[Items saved from a collection]
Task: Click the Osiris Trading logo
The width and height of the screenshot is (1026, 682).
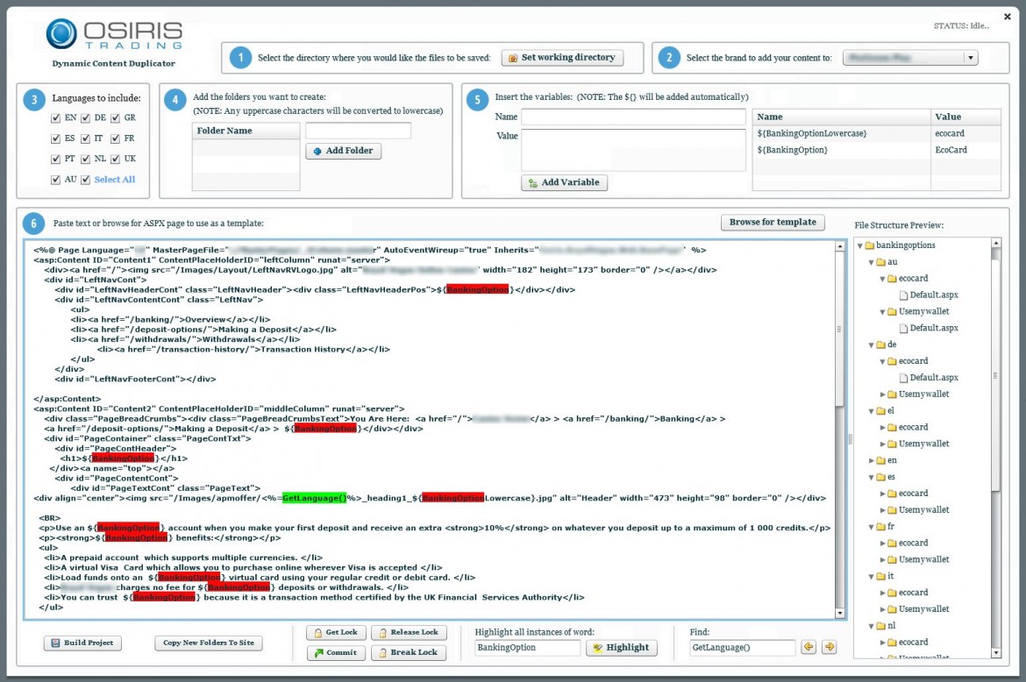Action: (x=114, y=34)
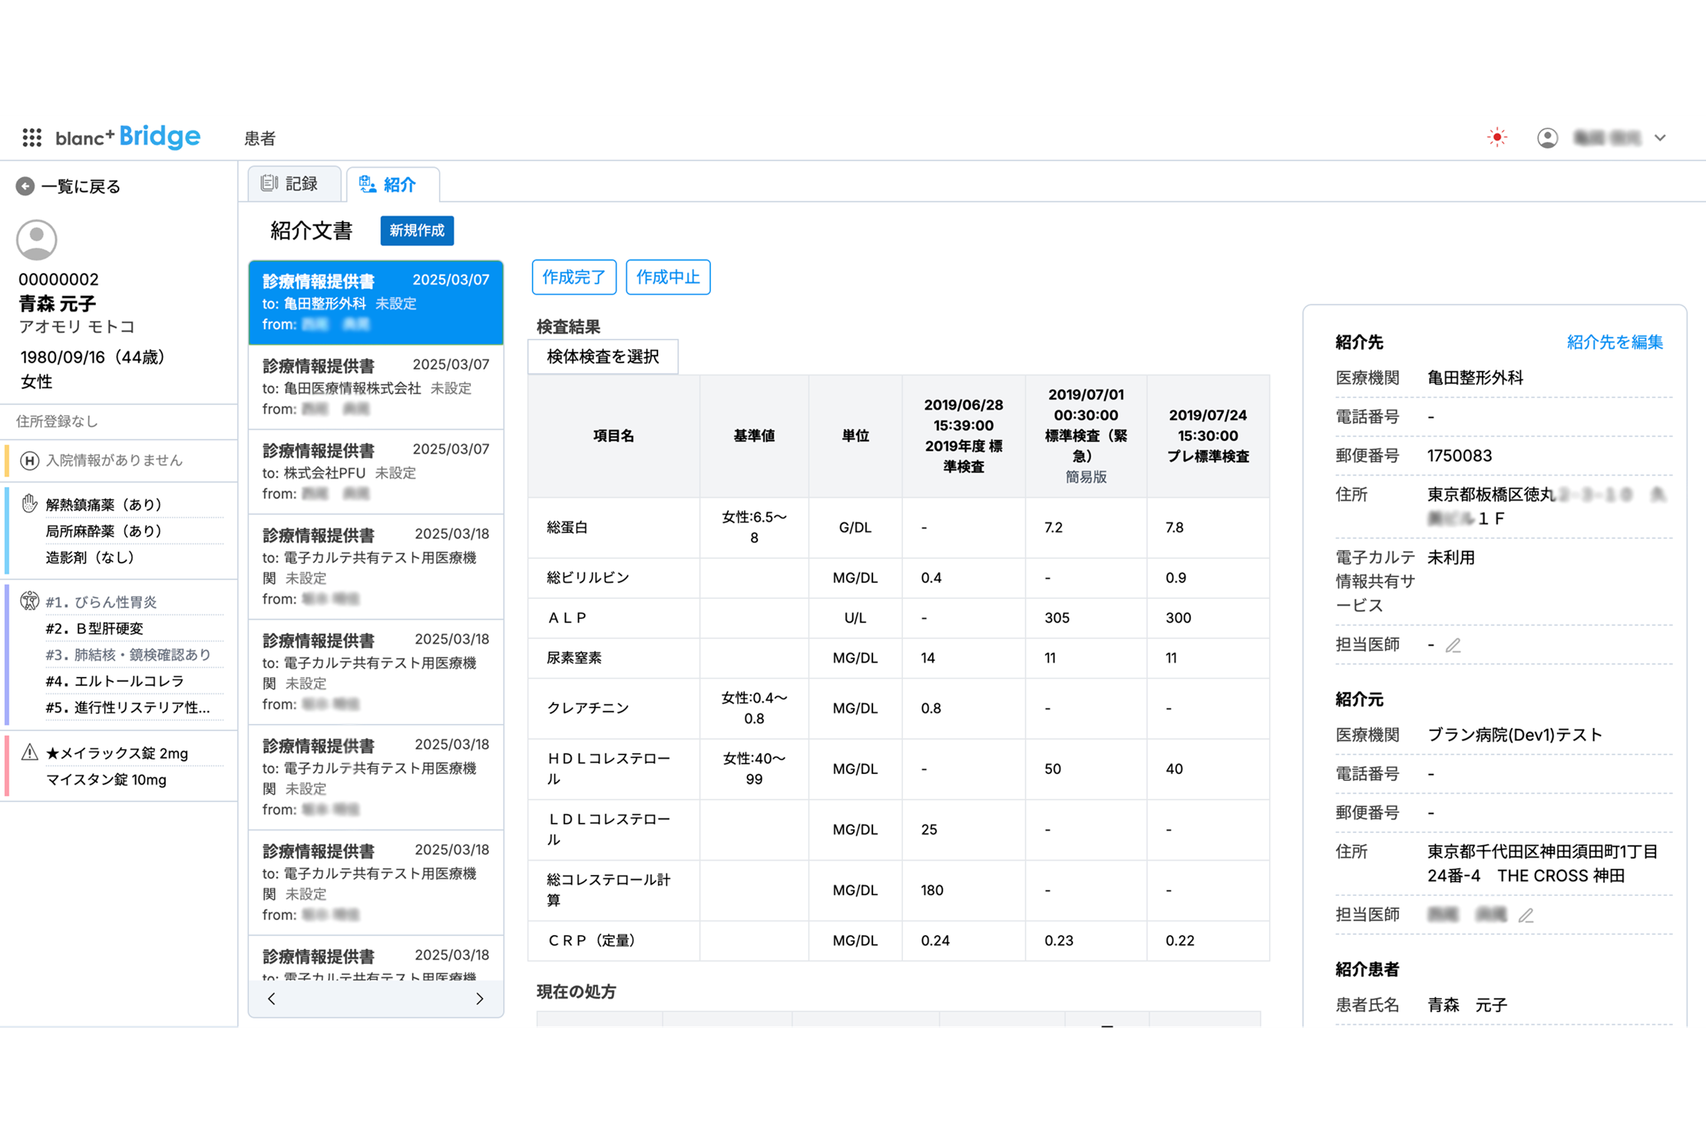Open the 検体検査を選択 selector

pyautogui.click(x=603, y=357)
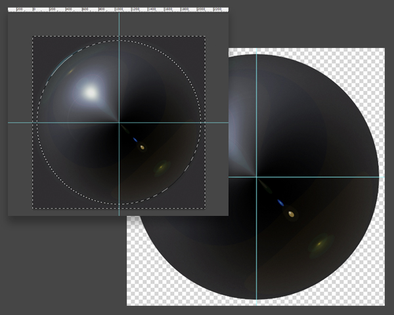
Task: Click the bottom-left corner of the rectangular selection
Action: [x=33, y=209]
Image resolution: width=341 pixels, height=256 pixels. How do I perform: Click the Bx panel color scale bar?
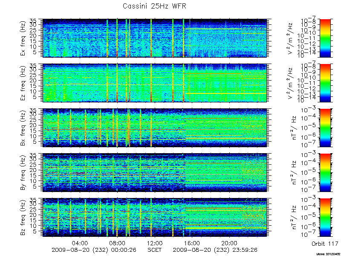325,128
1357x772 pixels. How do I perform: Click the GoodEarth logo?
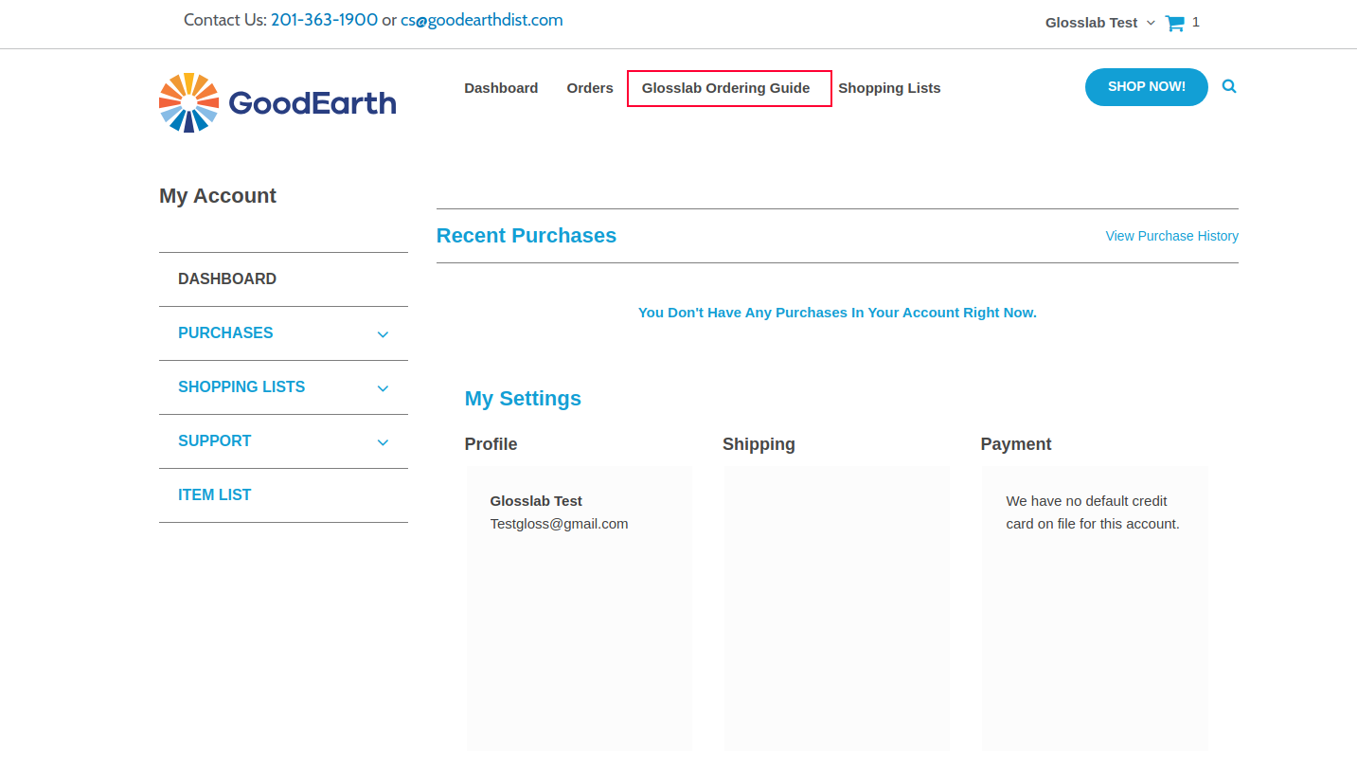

[Exercise prompt] Express every line of the items above as a JSON list of strings, one string per line, with blank lines skipped. Exclude the pictures from the list.

[Solution to this task]
[
  "Task: Click the Osiris Trading logo",
  "The width and height of the screenshot is (1026, 682).",
  "Action: (x=114, y=34)",
  "Open the 検体検査を選択 selector",
  "pyautogui.click(x=603, y=357)",
  "Task: Click the bottom-left corner of the rectangular selection",
  "Action: [x=33, y=209]",
  "Image resolution: width=341 pixels, height=256 pixels. How do I perform: Click the Bx panel color scale bar?",
  "325,128",
  "1357x772 pixels. How do I perform: Click the GoodEarth logo?"
]